(What to do)
1. Set down the Markov name generation post word for word from "About six months" to "elvish or dwarven.".
2. Condense the paragraph of the Markov name generation post that begins "As I was researching existing tools" into a shorter form that keeps its main facts.
3. In the Markov name generation post, what two weather states does the mock fantasy forecast use?

💻

170102

Markov Name Generation

About six months ago I began writing Scribe - a toolkit for dungeon masters. There are no plans to ever market or even release the project beyond it's public repo on github. It's raison d'etre is simply to provide a set of interesting problems for me solve as I learn Javascript.

As I was researching existing tools for roleplaying games I found this neat fantasy name generator written in Javascript that uses Markov chains to create new names based on the style of a sample set. A use case for this is to create random and new names that sound elvish or dwarven.

Being as I had never heard of Markov or his chains I had to do a bit of research to figure out how this generator worked and why it used Markov chains in the first place.

There is a quick explanation on Donjon as well as the source for use in personal projects. But as I mentioned before Scribe is about learning more than it is about creating an actual piece of software and as such I decided to take a stab at writing my own version.

First we'll take a quick look at Markov chains. We will then look at how they can be used to solve our own problem. Finally we will talk briefly about this theory in practice and how we might expand, experiment, and improve further.

Markov Chains

Suppose we wanted to create a mock weather forecast for a fantasy game. We might decide to have two weather states - sunny and rainy. To create our mock forecast we could just randomly switch between the two each day. This might create a forecast like the following:

s s R s R R s s s s R s R s R s s R R s R R

As expected our days randomly jump from sun to rain and rain to sun. However if we are trying to model a forecast that represents reality this approach fails.

(Data section)
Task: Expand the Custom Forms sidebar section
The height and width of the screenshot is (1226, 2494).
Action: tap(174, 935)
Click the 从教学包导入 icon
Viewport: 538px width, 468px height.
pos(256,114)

(Answers provided)
1.
About six months ago I began writing Scribe - a toolkit for dungeon masters. There are no plans to ever market or even release the project beyond it's public repo on github. It's raison d'etre is simply to provide a set of interesting problems for me solve as I learn Javascript.

As I was researching existing tools for roleplaying games I found this neat fantasy name generator written in Javascript that uses Markov chains to create new names based on the style of a sample set. A use case for this is to create random and new names that sound elvish or dwarven.

2. While researching roleplaying-game tools, the writer found a JavaScript fantasy name generator that uses Markov chains to create new names in the style of a sample set, such as names that sound elvish or dwarven.

3. Sunny and rainy.